Beyond mandatory protocols, we experiment with greener solvent alternatives and catalytic methods. Steps that previously involved heavy chlorinated solvents now see partial replacement with safer media. Fluorinated materials demand attention not only for safety but for life cycle impact, so we work with outside experts and user groups to explore emerging best practices. Our daily choices—from energy-efficient distillation to batch optimization—arise from a responsibility to the people operating the plant and the communities nearby. Sustainability does not just tick boxes; it keeps us accountable to both our teams and the organizations who source from us.
Direct-from-manufacturer supply chains build trust by keeping records at every step. Each unit shipped can be traced back to the production batch, the operator on shift, and the set of analytical results on file. If quality drifts, or if a user requests re-examination, full reports and retained samples make troubleshooting fast. Workers annotate excursions, even minor ones, for internal review and process improvement.

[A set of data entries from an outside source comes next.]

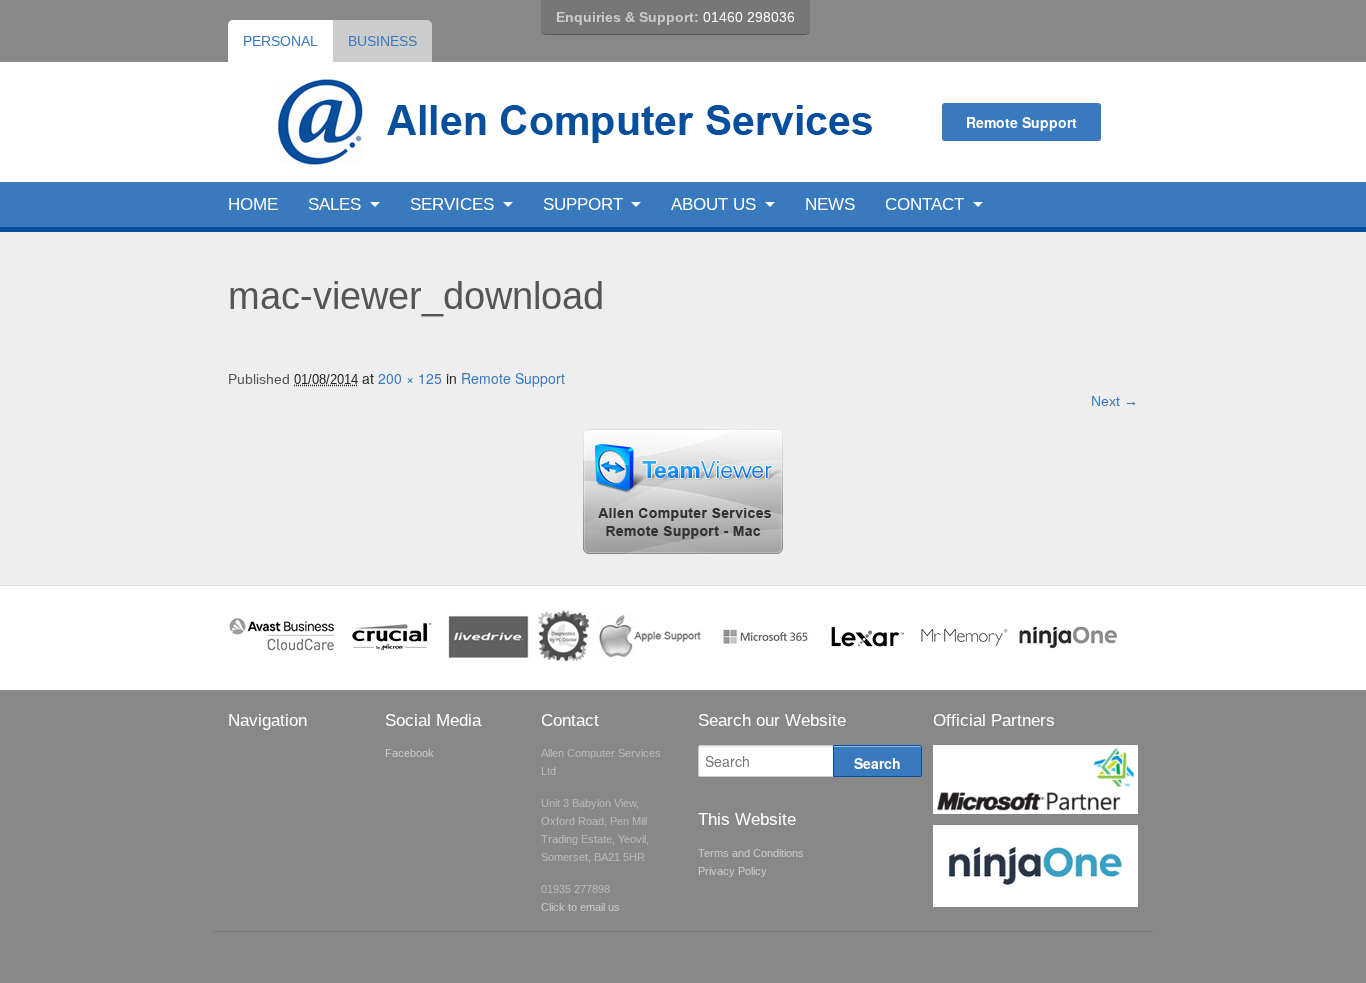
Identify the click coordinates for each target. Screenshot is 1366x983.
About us (713, 204)
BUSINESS (382, 41)
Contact (924, 204)
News (830, 204)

Documentation is not for compliance alone. It resurfaces during discussions about batch reproducibility, contamination events outside our control, or patent audits addressing specific substitution patterns. Our teams cross-check every result with the last run, so patterns surface early and protocols adjust in real-time. Open records not only protect customers, but anchor every shipping decision in data we know by name and hand.
The landscape for 2-pyridinemethanol, 6-chloro-3-fluoro- is always moving. New applications arise as bioactive screening shifts and regulatory climates evolve. Our technical groups track literature, collaborate with universities, and invite partners to refine both process and application. Small advances—like tighter impurity profiling or alternative delivery forms—set the tone for tomorrow’s manufacturing, driven by both demand and pride in production.

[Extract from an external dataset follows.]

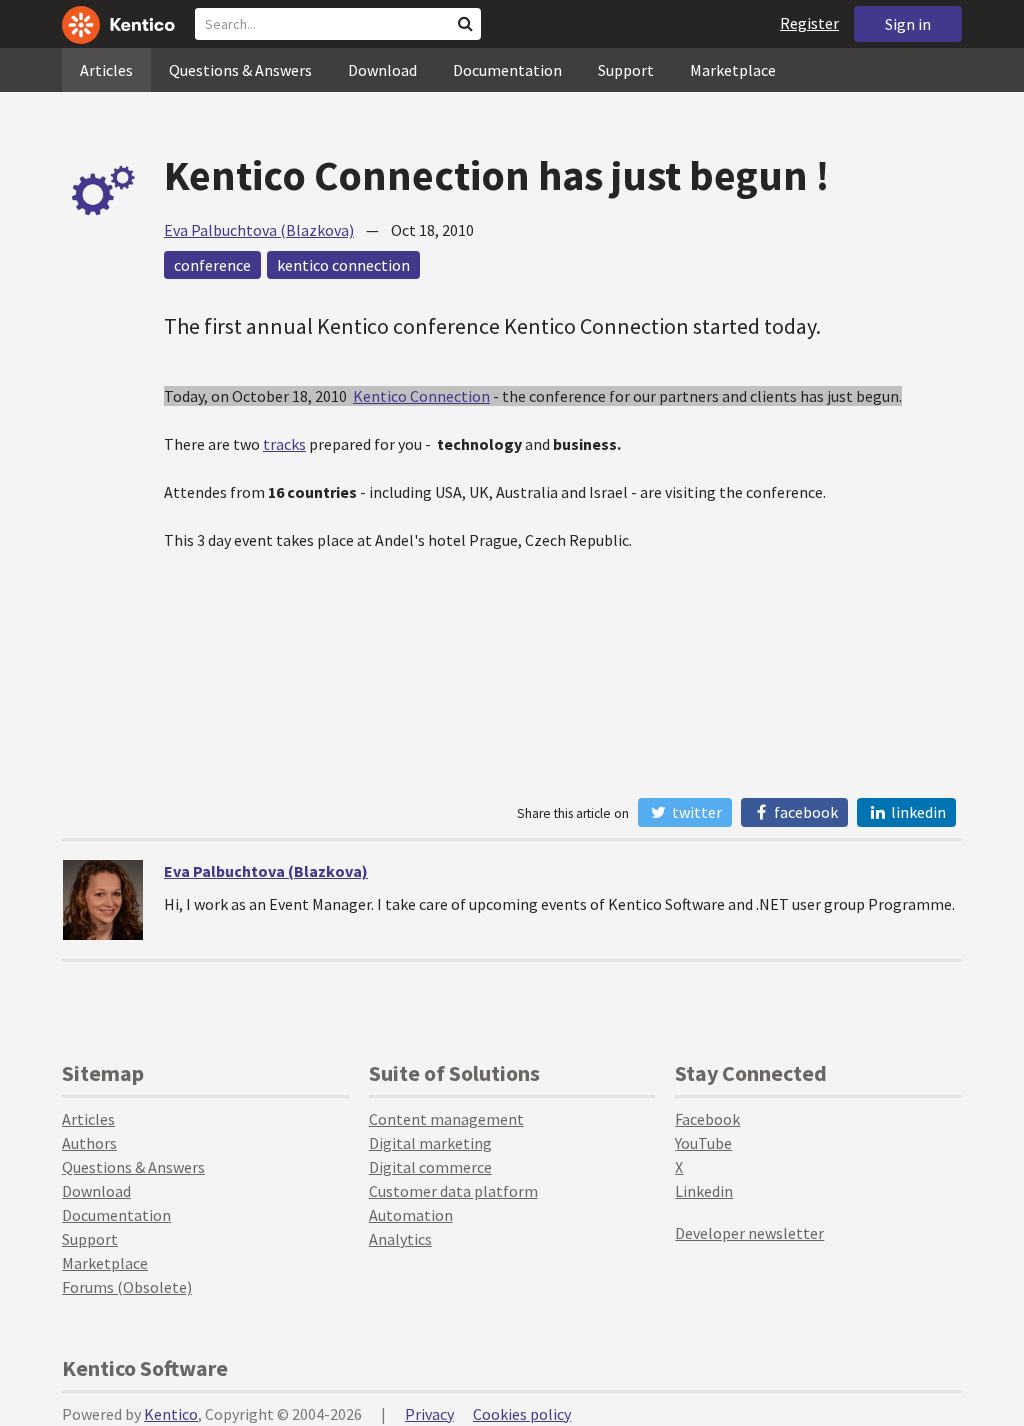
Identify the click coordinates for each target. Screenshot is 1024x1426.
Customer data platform (453, 1191)
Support (626, 70)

As we look to the future, this compound’s role shifts with technology. Automation, microreactor technology, and advanced analytics invite greater efficiency and cleaner data-sharing. We've begun pilot work with real-time, in-line monitoring for key parameters. Feedback loops tighten, turnaround quickens, and batches become even more consistent. These changes serve innovation and daily production alike—and since we manage the process start-to-finish, we keep control in the hands of people who know the risks along with the science.

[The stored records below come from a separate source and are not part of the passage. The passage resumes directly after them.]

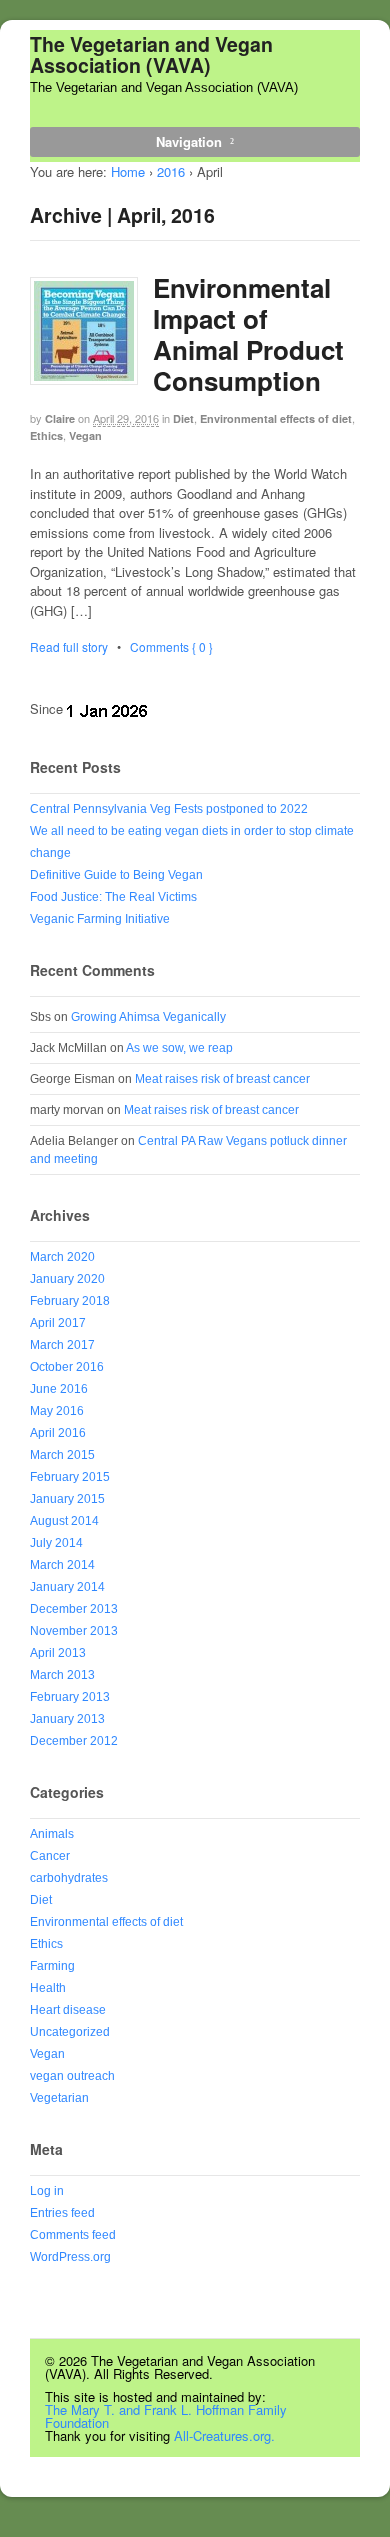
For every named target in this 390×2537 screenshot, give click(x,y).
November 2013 (74, 1631)
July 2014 (56, 1543)
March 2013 (62, 1675)
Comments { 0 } (171, 646)
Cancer (50, 1856)
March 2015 (62, 1455)
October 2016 (67, 1367)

Making 2-pyridinemethanol, 6-chloro-3-fluoro- is not simply a matter of running a reaction. The process reflects decades of learning, systematic troubleshooting, and ongoing dialogue with teams transforming raw material into value, from benchtop to bulk. We do not act as middlemen—every drum and every bottle reflects time spent on plant floors and in analytical labs. The result is a product that fits real chemists’ needs, not spreadsheet projections.
Through consistent supply, proactive support, and a willingness to adapt, we provide access to a building block that grows more significant as research advances. Every batch speaks to the investment in precision, traceability, and partnership, from synthesis through shipment. Our experience shapes every gram that leaves our facility, building trust one molecule at a time.